Exercise task 1:
Reproduce the stretch of the farming photography interview from "IS: How did" through "of the industry?" verbatim.
Exercise task 2:
According to the farming photography interview, in what year did John Deere invent the steel plough?

Excerpted passage:
>> Begin

IS: How did photography serve your research on agri-economieseffects? Is Loopies Field meant as a local or not spatial search on the matter?

BB: The camera acts as a passive observer. I want the dedication of labour to be felt through observing the natural gestures, which I’ve learnt only come from studying someone comfortable in their environment.

 

IS: Instead of identifying individuals, your images tell about the collective human shift to another way of farming. How would you describe the way those bodies you have seen at work has been affected by the demands of a capitalist economy? Have they adapted to the mechanisation of the industry?

BB: I feel there is very much a performative element running through this work. I refer to the sitters as ‘performing themselves in their environment’. I have been interested in the idea of the photograph as a space that allows this performance to occur. The tools farmers use are also very important as it’s directly related to human effort. The increase in technology has certainly contributed a change in how people work with the land or livestock. It all correlates really with increased mass production. The technology is now such that tractors are driving themselves and cows are being milked by robots. We have come a long way since John Deere’s invention of the steel plough in 1837.

IS: How does the architecture you photographed reflect the change?

BB: The architecture photographed is significant to the project. Grain silos are an interesting structure that silently represent advancements in farming practices. Historically, farmers would have stored enough grain in lofts and sheds. In there simplicity they signify increased production and demand. There was a time in Ireland when very few farms would boat such structures. I am of course interested in Bernd and Hilla Becher as a reference for the taxonomic study of the silos. To quote Hilla Becher herself, “I want to try to be as close as possible, to what the subject wants to be”.  There’s something quite beautiful about understanding the architecture of these structures when photographed in mass. The Bechars often referred to their images as ‘anonymous sculpture’s, a term I often think about when making my images.

>> End

Data shown:
>> Begin

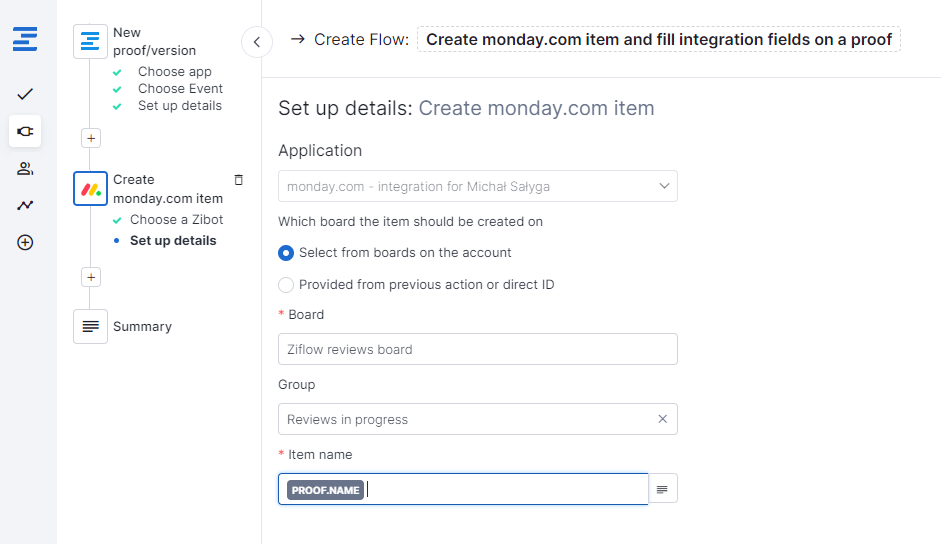Select 'Provided from previous action or direct ID'
Image resolution: width=941 pixels, height=544 pixels.
click(286, 285)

>> End

Expected output 1:
IS: How did photography serve your research on agri-economieseffects? Is Loopies Field meant as a local or not spatial search on the matter?

BB: The camera acts as a passive observer. I want the dedication of labour to be felt through observing the natural gestures, which I’ve learnt only come from studying someone comfortable in their environment.

 

IS: Instead of identifying individuals, your images tell about the collective human shift to another way of farming. How would you describe the way those bodies you have seen at work has been affected by the demands of a capitalist economy? Have they adapted to the mechanisation of the industry?

Expected output 2:
1837